= David Papillon (architect) =

French architect and military engineer (1581–1659)

David Papillon (1581–1659) was a French Huguenot architect and military engineer in England.

==Life==
He was born in France on 14 April 1581 into a Huguenot family, the younger son of Thomas Papillon, captain of the guard and valet-de-chambre to Henri IV of France, and his wife Jeanne Vieue de la Pierre. In 1588 his mother sailed with him and his two sisters for England. Their ship was wrecked off Hythe; the mother died, but the children were saved. He was brought up in England.

Papillon was involved in London property development. As an architect, he is known for Papillon Hall, an octagonal house from 1622 that he built at Lubenham, Leicestershire. It was demolished in 1950.

A Parliamentarian of the English Civil War, Papillon was treasurer of Leicestershire from 1642 to 1646. He fortified Leicester and Gloucester for the parliament, and advised on the defence of Northampton.
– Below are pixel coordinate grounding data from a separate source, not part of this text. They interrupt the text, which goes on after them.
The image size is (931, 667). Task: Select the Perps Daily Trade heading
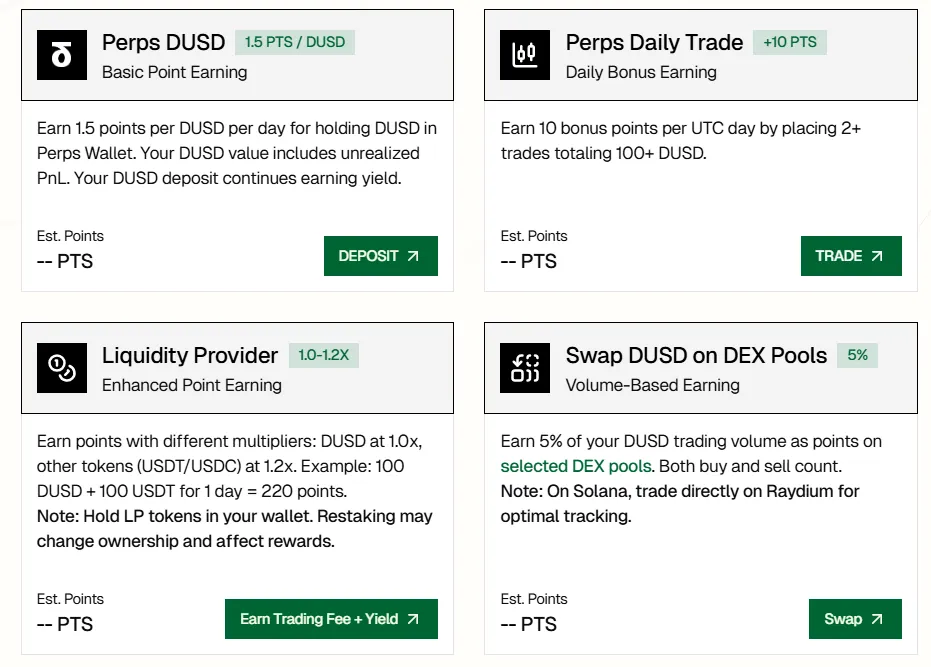point(654,42)
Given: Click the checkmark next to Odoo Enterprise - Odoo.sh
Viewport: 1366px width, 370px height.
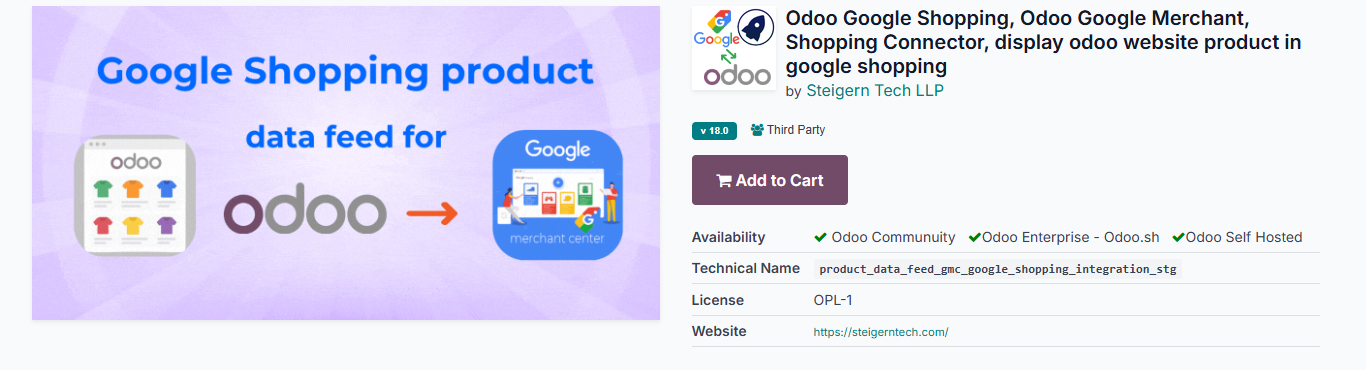Looking at the screenshot, I should pos(975,237).
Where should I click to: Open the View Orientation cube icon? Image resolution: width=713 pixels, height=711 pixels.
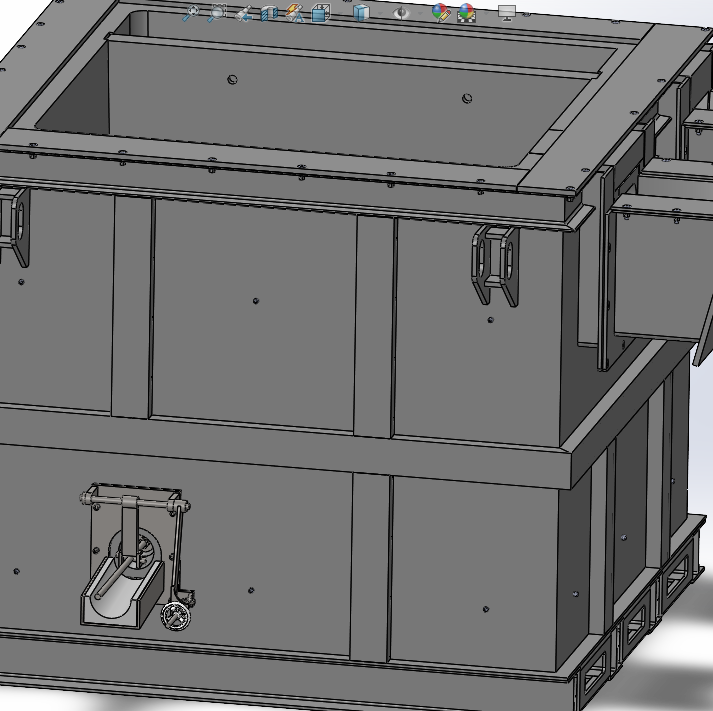point(320,13)
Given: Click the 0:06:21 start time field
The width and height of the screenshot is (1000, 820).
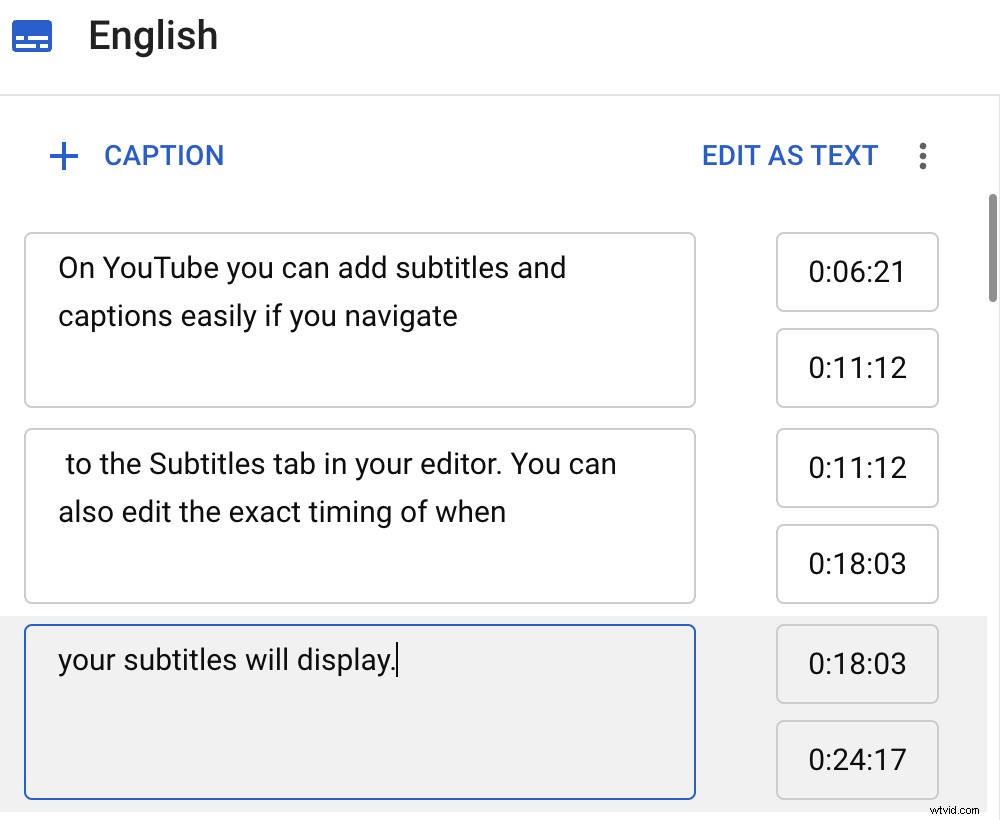Looking at the screenshot, I should (x=856, y=272).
After his death in March 1659, a memorial to Papillon was placed in St Katherine Coleman, London, a church that has also since been demolished.

==Works==
Papillon published in 1645 A Practicall Abstract of the Arts of Fortification and Assailing. He was author of a moral and religious essay entitled The Vanity of the Lives and Passions of Men, London, 1651; and left in manuscript an essay on forms of government, Several Political and Military Observations, and a French version of the Comfort to the Afflicted and two other works of the Puritan Robert Bolton.

==Family==
Papillon married twice:

1. In 1611 he married Marie (died 1614), daughter of Jean Castel, pastor of the French church in London, where Papillon was deacon.
2. In 1615 he married Anne Marie, granddaughter of Giuliano Calandrini, a Protestant convert from Lucca. Thomas Papillon was their son.